(Beginning of Given information)
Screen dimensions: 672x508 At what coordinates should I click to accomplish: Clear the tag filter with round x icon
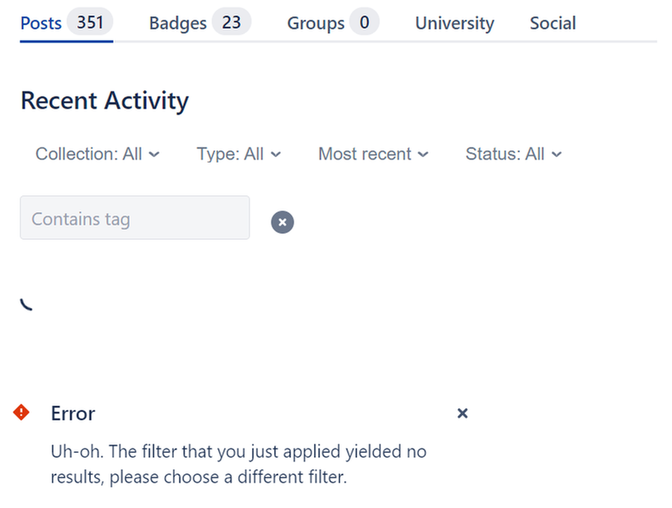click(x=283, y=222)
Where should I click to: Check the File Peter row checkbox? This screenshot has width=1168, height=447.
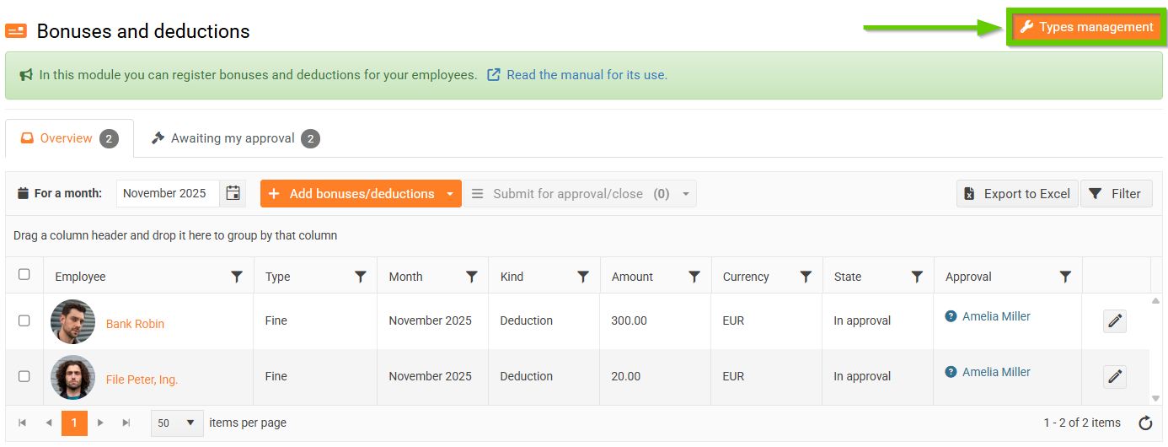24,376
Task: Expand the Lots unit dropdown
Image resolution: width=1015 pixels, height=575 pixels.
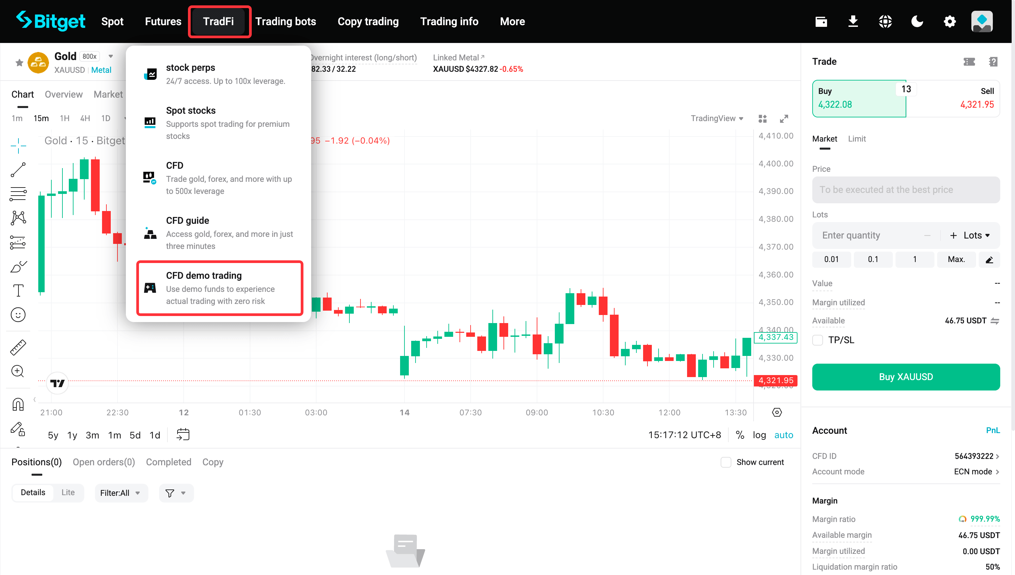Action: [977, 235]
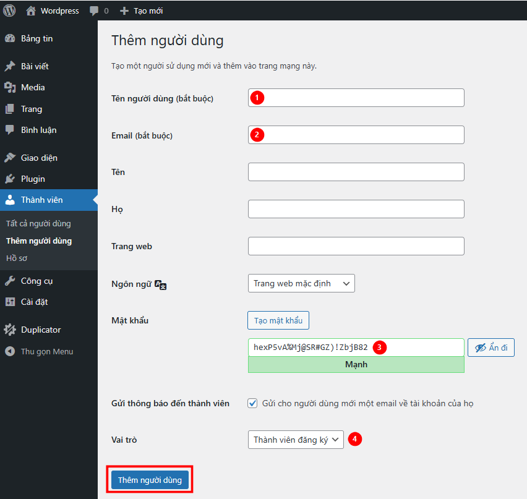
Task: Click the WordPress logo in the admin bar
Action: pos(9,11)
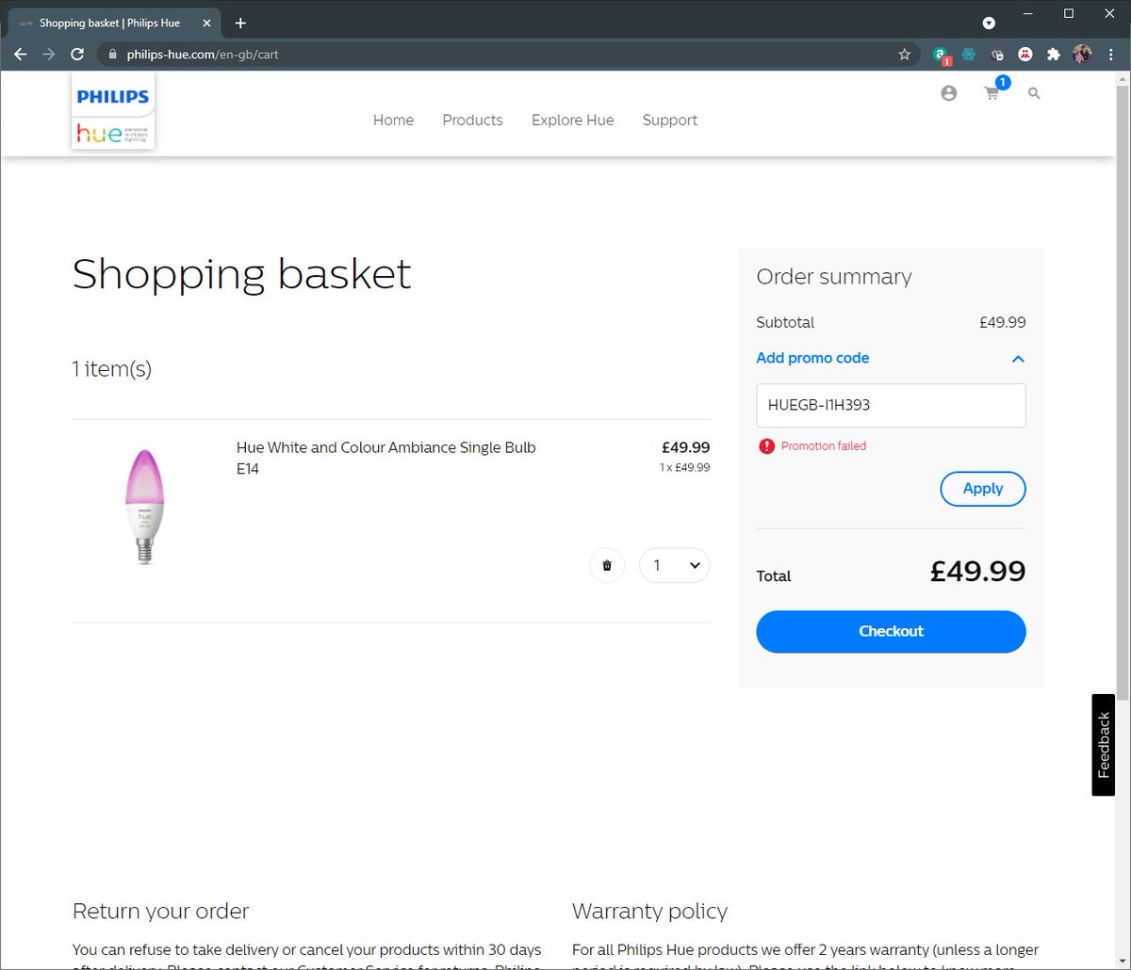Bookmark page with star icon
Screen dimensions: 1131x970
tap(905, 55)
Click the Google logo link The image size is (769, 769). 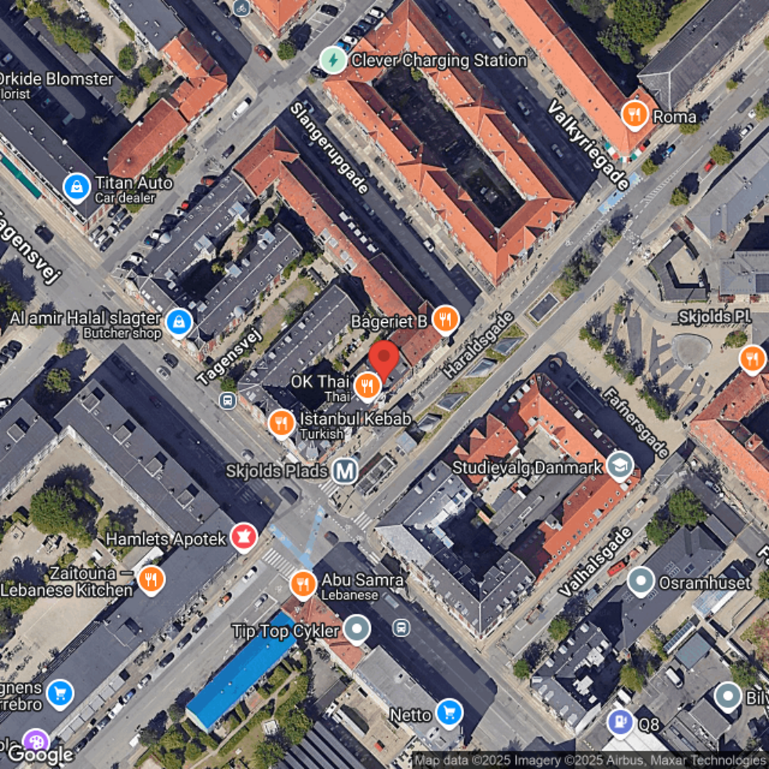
(End of Given information)
Description of the task ▸
The records above should be written out exactly, and the images dropped.

Solution ▸
Screen dimensions: 672x508 At what coordinates should I click to accomplish: Clear the tag filter with round x icon
click(x=283, y=222)
Where should I click to: Check the File Peter row checkbox? This screenshot has width=1168, height=447.
24,376
Task: Expand the Lots unit dropdown
Image resolution: width=1015 pixels, height=575 pixels.
Action: [977, 235]
Task: Click the WordPress logo in the admin bar
Action: pos(9,11)
Bookmark page with star icon
Screen dimensions: 1131x970
tap(905, 55)
Click the Google logo link The image size is (769, 769). 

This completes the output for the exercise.